Nel 64 d.C. a Roma ci fu un incendio devastante, l’incendio più disastroso che abbia mai toccato la città e che in quell’occasione mise a dura prova la sua esistenza.
Roma era una città venuta su senza alcun piano urbanistico. Le case, domus patrizie o insulae plebee, erano state costruite una vicina all’altra e con l’impiego di materiali infiammabili: le travi per reggere i tetti, i cannicci per i solai, i pavimenti e le scale erano tutte in legno. In più le insule, sempre sovraffollate, raggiungevano anche i sei piani di altezza.
A tutto ciò deve aggiungersi che a Roma si accendevano circa un milione di fuochi al giorno: per cucinare, per riscaldarsi, per illuminare, per lavorare.
Non deve stupire, quindi, che a Roma scoppiassero incendi ogni giorno, o quasi. Non a caso Augusto istituì il corpo dei Vigiles che avevano il compito di assicurare la vigilanza notturna, è vero, ma anche quello di proteggere la città dagli incendi.
Quando scoppiò l’incendio del 64 l’Imperatore Nerone era nella sua casa natìa, ad Anzio. Era la notte tra il 18 e il 19 luglio e a Roma tirava il ponentino, vento tipico di quel periodo ancora oggi.
Rientrò subito e si adoperò per i soccorsi.
L’idea più diffusa tra gli storici moderni, vista la modalità con cui progredì l’incendio, è che il focolaio fu nei pressi del Circo Massimo, una zona piena di botteghe artigiane che contenevano materiali infiammabili, quali stoffe e lana. Una miccia perfetta che aggredì gli spalti del Circo che, contrariamente all’immagine diffusa da classici della filmografia hollywoodiana, erano di legno e non di marmo.

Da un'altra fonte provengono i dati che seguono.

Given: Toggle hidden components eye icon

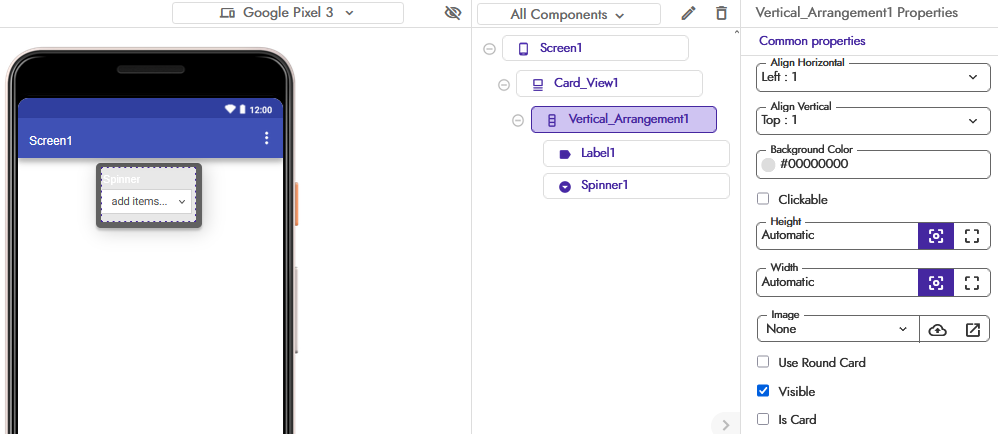Looking at the screenshot, I should tap(452, 13).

Le fiamme si propagarono in fretta tra i vicoli strettissimi e tortuosi che dividevano le costruzioni e impedirono alla gente di scappare e ai soccorsi di intervenire.
Roma bruciò per sei giorni e quando, alla fine del sesto giorno, l’incendio si credette domato – dopo che circa metà della città era già andata in fumo – tornò a divampare.
Il fuoco divorò tutto quello con cui venne in contatto e, una volta sedato definitivamente, Roma ne uscì devastata nelle costruzioni, compresa la domus di Nerone. La città era un cumulo di macerie e di morti, con tanti, troppi sopravvissuti mutilati.
Per i detrattori di Nerone l’occasione fu ghiotta per mormorare la sua responsabilità.
Le moderne conoscenze hanno appurato che incendi molto grandi, consumando l’ossigeno con il bruciare delle fiamme, tendono ad espandersi alla ricerca di altro ossigeno che permetta la combustione, creando una sorta di regime interno, indipendente dai venti presenti all’esterno. Gli edifici in pietra possono inoltre consumarsi completamente in seguito all’incendiarsi degli arredi e delle parti in legno, che prendono fuoco per i tizzoni provenienti dall’esterno. Infine l’attuale esperienza ha provato che spesso le braci possono rimanere accese sotto la cenere, causando un imprevedibile ravvivarsi delle fiamme.
Sembrerebbe dunque che non ci siano prove di un incendio doloso e la tesi di un’origine accidentale è quella attualmente più diffusa nella moderna storiografia.